Pendant toute cette journée, nous nous dirigeâmes obliquement vers le sud, à grand-peine et avec de fréquents intervalles ; et la nuit, nous amarrâmes le Walrus à une montagne flottante, en attendant le retour du jour. Toutefois, aux premiers rayons de l’aurore, j’entendis un frôlement terrible sur les flancs du vaisseau, et, courant sur le tillac, je reconnus que nous étions complètement, enfermés entre deux champs immenses, qui semblaient attirés l’un vers l’autre sans autre but apparent que celui de nous écraser.

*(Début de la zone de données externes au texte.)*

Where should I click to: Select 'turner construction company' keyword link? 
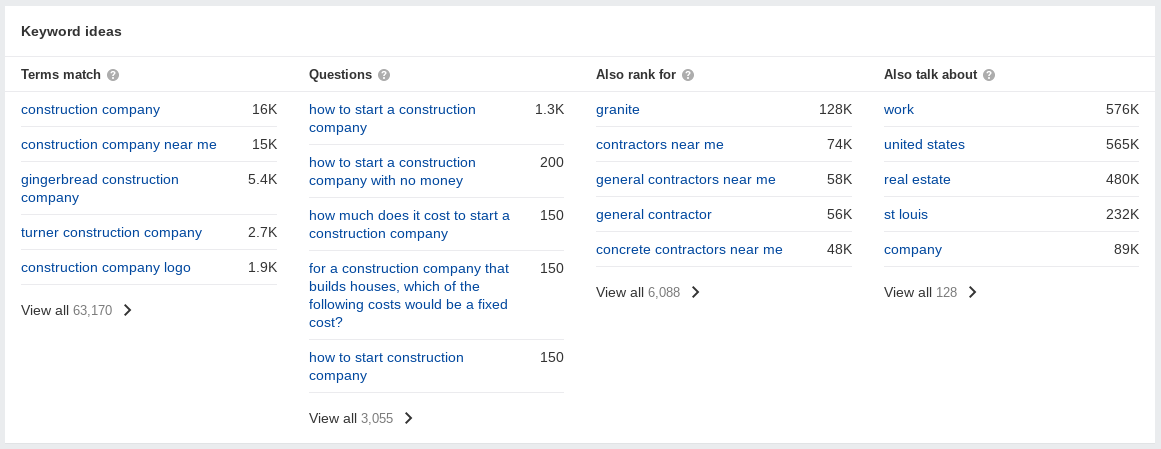(111, 233)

Ce fut alors que l’on put apprécier le mérite de l’expédient du capitaine Poke. Protégée par les pièces de bois massives et par les fausses côtes, la cale du vaisseau résista à la pression ; et comme en pareille circonstance il faut toujours que quelque chose cède, il n’y eut heureusement de vaincue cette fois que la force de gravitation. Les défenses, au moyen de leur inclinaison, firent l’effet des coins, les chaînes se serrant contre la quille ; et dans l’espace d’une heure, le Walrus fut peu à peu soulevé hors de l’eau, conservant sa position élevée, à raison même de l’énergie de la pression des glaces. À peine l’expérience eut-elle été faite aussi heureusement, que M. Poke se jeta sur la glace et se mit à examiner le dessous du vaisseau.

— Voici un beau chantier pour vous, sir John, dit le vieux marin en ricanant. Je demanderai une patente, dès que je serai retourné à Stonington.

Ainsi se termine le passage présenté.